Pero como no todo es para siempre, la Humanidad hubo de ver también el fin de la Edad Media, la cual expiró cuando el viejo mundo fue capaz de atravesar el océano y ser consciente de la otra mitad del planeta, así como de la forma circular de éste. Durante esta época, tiene lugar también el Renacimiento, momento en que puede decirse que Europa se quitó la venda de los ojos, y comenzó a leerse a sí misma, desde la fuente clásica grecorromana. El hombre comenzó a ser también el centro del Universo, y se concibió de nuevo la importancia de la Educación y el ejercicio intelectual como parte fundamental del desarrollo del alma. Así mismo, se sucedieron épocas y movimientos como por ejemplo el Humanismo y el Barroco, los cuales siguieron manteniendo a la Educación y la razón como uno de los valores más altos.

Edad contemporánea

Durante esta etapa, en específico durante el siglo XIX, los humanos de las generaciones que se han sucedido desde entonces se han sumado a la discusión de cuál es el mejor método de enseñanza, imponiéndose casi siempre el modelo de educación prusiano, el cual dictamina que es el Estado el que debe encargarse de que el sistema funcione, así como de los parámetros bajo los cuales funciona.

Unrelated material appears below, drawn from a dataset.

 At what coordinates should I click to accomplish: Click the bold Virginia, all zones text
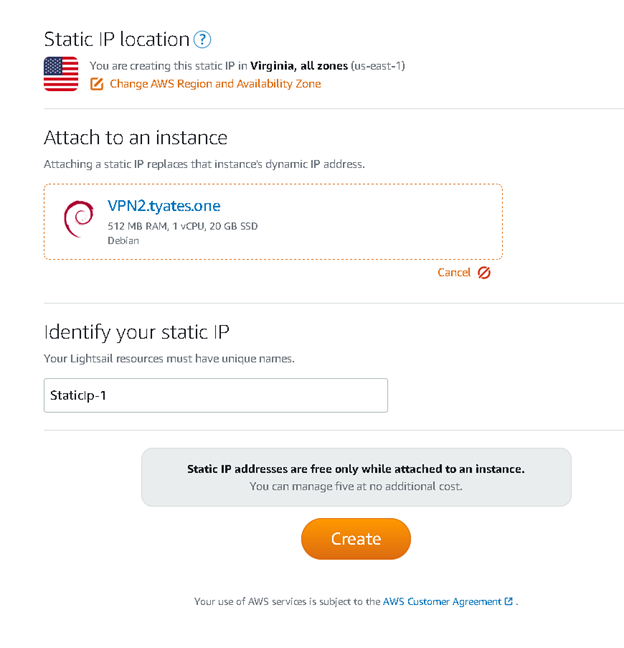[x=299, y=66]

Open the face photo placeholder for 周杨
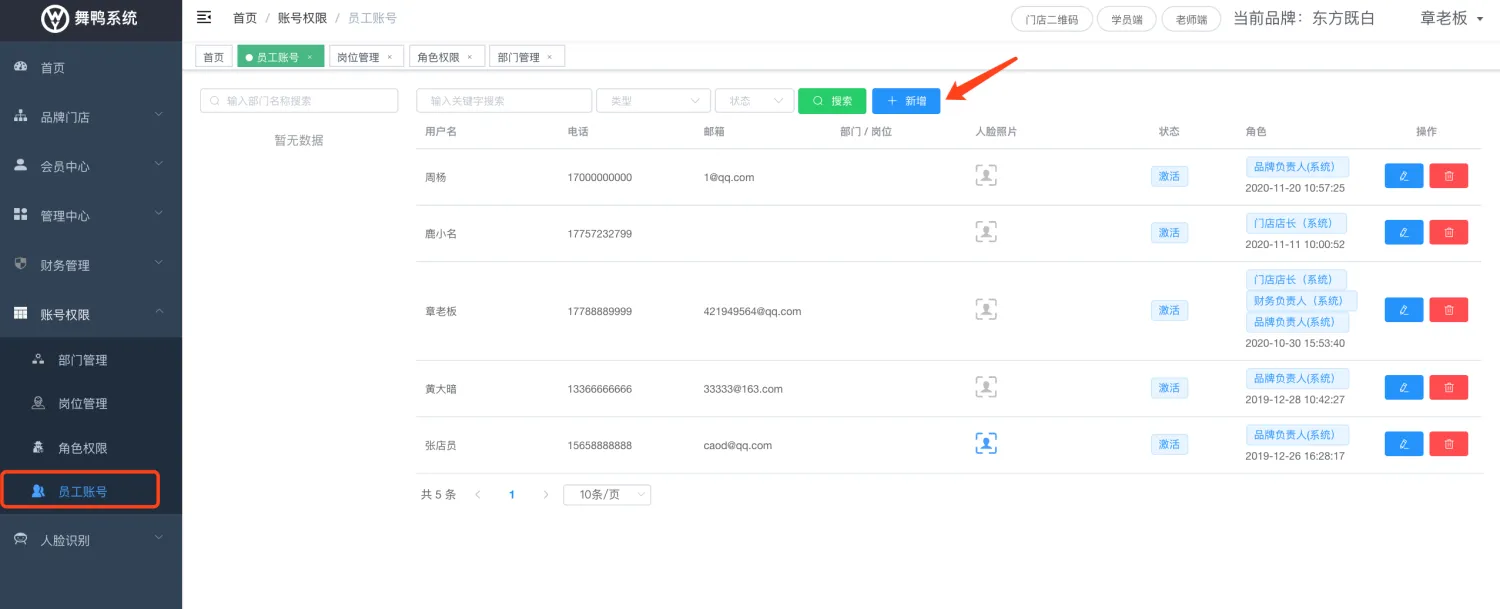click(x=986, y=176)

Así mismo, desde la segunda mitad del siglo XX se ha venido discutiendo también la necesidad de considerar la Educación como un Derecho Humano, categoría que obligaría a las distintas instituciones y gobiernos a propiciar recursos, centros y métodos, para que todos los niños y –en algunos casos- adultos cuenten con los medios necesarios para adquirir una Educación que les dote de herramientas para afrontar y sobrevivir al mundo en donde les toca desenvolverse. Es así como en el año 1966, la Organización de Naciones Unidas (ONU) da un paso al frente reconociendo la Educación como un Derecho, a través del artículo 13 del Pacto Internacional de Derechos Económicos, Sociales y Culturales, lo que ha hecho que cada día sean más los estados que consideran su obligación impartir educación a sus pueblos, al menos la educación básica y secundaria, quedando todavía en discusión cómo asumir la Educación universitaria, si desde la Universidad privada, o la Universidad pública.

De igual forma, el siglo XXI se inauguró con el debate de cómo debe afrontar la Educación el advenimiento de las nuevas tecnologías, así como de los nuevos espacios y las características de las nuevas generaciones, en un proceso que intenta dejar atrás antiguos método educativos, para apostar a otros un poco más empíricos, como el método Montessori, o de estrategias mucho más dinámicas, lúdicas y tecnológicas.